I once worked for a man who had the wrong idea of success. This person, who for legal reasons will remain nameless, was a decent person to work for but had the wrong idea of what real success it’s supposed to be. Now that I’m a little older, this comes to no surprise for me, because a lot of guys feel the same way about what success is supposed to be defined as in every man’s life. A lot of men have the mistake of thinking that real success means achieving the American dream.
To summarize what the American dream is real nice short and sweet, it is that you have to have everything that a man is supposed to have. Every man is supposed to have a large bank account balance, a real nice house, a hot wife who’s hundred pounds skinnier than you, a nice car, brand name clothes, fancy this and fancy that etc etc. There’s nothing necessarily wrong with having a nice looking wife, a nice house, plenty of money in your bank account, and a few toys here and there necessarily… Unless of course it is at the expense of others. We have a problem in our world today that when men foolishly desire to chase after the American dream they do so by being married to their jobs more than they are married to their wives and caring for the attention, affection, and interest of their children. There is a fine difference between being married to your job and being a good provider.

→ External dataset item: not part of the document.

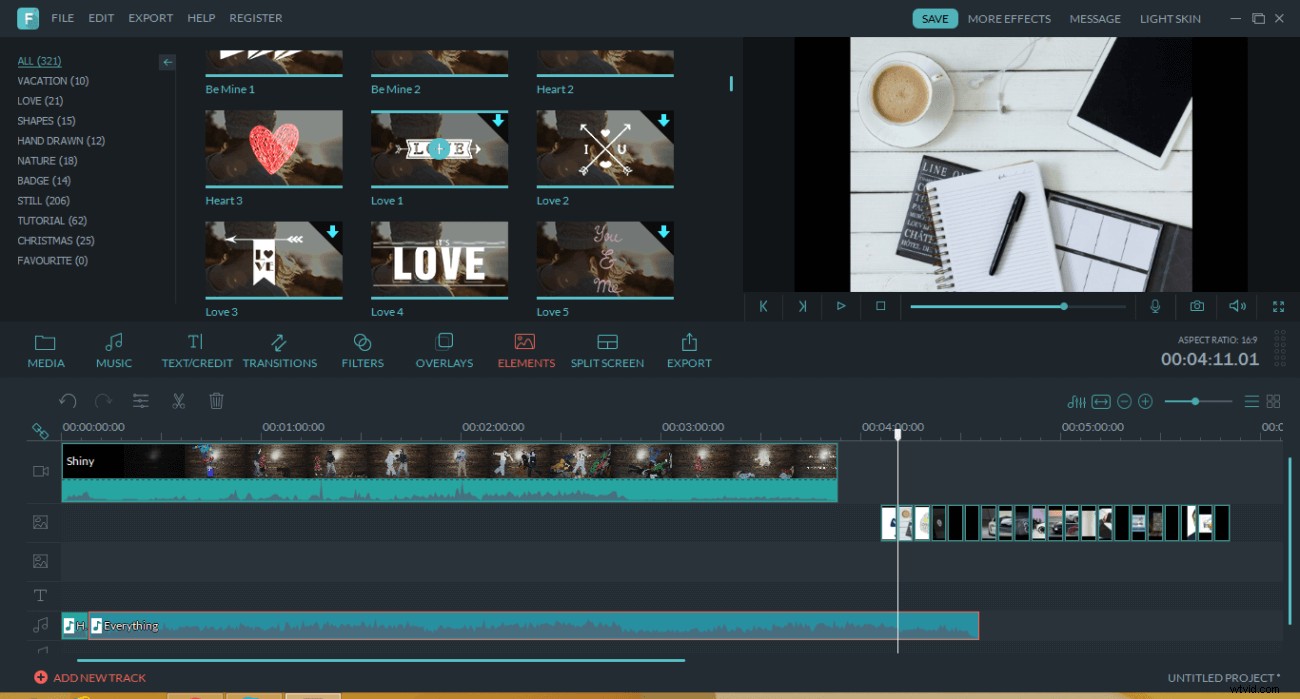
Task: Open the Transitions panel
Action: pyautogui.click(x=280, y=350)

This man I once worked for, felt that real success was having the American dream come true in his life. And yet one day without doing it on purpose he exposed the foolishness of it to me. I was mopping the floor one morning and he talked to me about usual stuff ‘hey how’s it going’, ‘did you mop here and stock there?’, and random small talk to seem as though it wasn’t just business that he wanted to talk to me. After talking for a bit and since it was mid October at the time, I had asked him a question that was more offencive then I would have thought. ‘so what are your boys dressing up as this year for Halloween?’ for whatever reason this question seem to almost offend him, because he answered with a Gruff tone ‘oh I don’t know.’ and when I asked him what he meant that by that and what he would be doing on Halloween he replied,’I’m going to be too busy being a success.’

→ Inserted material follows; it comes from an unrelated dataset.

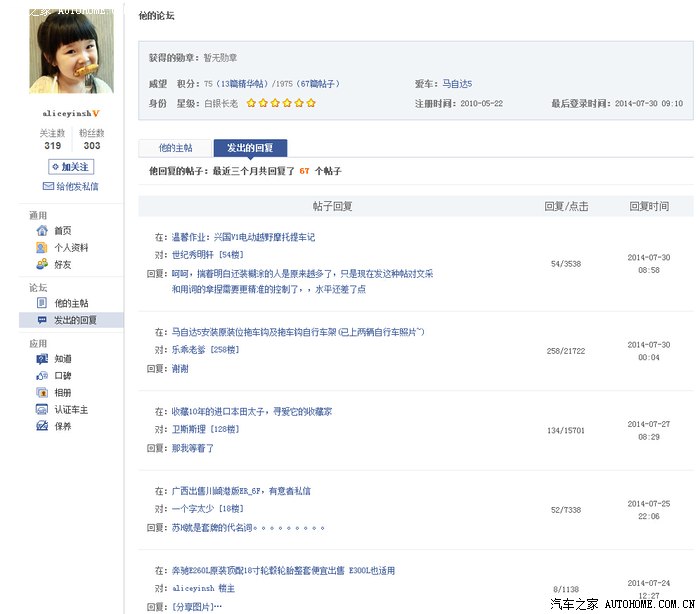This screenshot has height=614, width=700.
Task: Open 个人资料 profile icon in sidebar
Action: tap(42, 248)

His reaction seem to him to me a few things. The first thing that it hinted was that he was triggered by the fact that I wasn’t thinking of my family in the same aspect as he was. Like I said before this is a man who felt that a real man is supposed to be a success by having a large bank account and achieving the American dream. And when I didn’t agree with him indirectly this offended him in that aspect alone. However gets a bit more deep than that. I feel that he was also subconsciously realizing that he was missing out on something valuable and wanted to deny that was as true as it really is, so in order to attempt to bury this subconscious feeling of guilt or remorse however you want to phrase it he wanted to make me an example. Make me an example by indirectly saying this is why you’re mopping the floors and this is why I own the company.
I’ll admit, it annoyed me a little bit when he responded that way to me and I couldn’t say anything to him after he had said what he said about being too busy being a success. Now, I feel sorry for him in the aspect that while he definitely makes more money than I do in that he owns a company and that I work somewhere else, God has given me a blessing that is far better than a large bank account. One thing I have learned from the Bible is that being a real success is that you run a good household. While my household is not perfect by any means, God has helped me in being a devoted father and husband caring for the needs of our home to the best of our ability. I bet if you were to survey an elementary school class in most areas of the country, and ask them this question for a bonus quiz question if they would rather have a dad who makes a lot of money but virtually spends no time with them at all or a dad who makes an average amount of money but is able to on a daily basis give them some sort of attention affection and care for their life, I believe very confidently that most kids would choose be.
Even though many children would be tempted by the Rich Dad in that the Rich Dad could get them an Xbox 1 or this and that, they wouldn’t want that if they could never ever see their dad and if that Dad would never give them any sort of wisdom or guidance in their lives. Granted there are some kids who don’t have a dad, and some kids who have a very poor excuse of a father, but I firmly believe based on both what the Bible says and from experience every child needs a good dad in their life and craves it deep down subconsciously. My household may not be perfect in any way shape or form a my life could always use a little bit of tweaking in different aspects of that as well, but one thing I don’t want the devil to say to any of you out right is that you’re not being a good enough father just because you’re not able to get your kids this or that. Real success is that you are there for your family, that you love them very much and your family knows it is real, that you are there to guide them and strengthen them, that although you’re not with them every single moment you’re with them when you are able and when it’s important, Etc.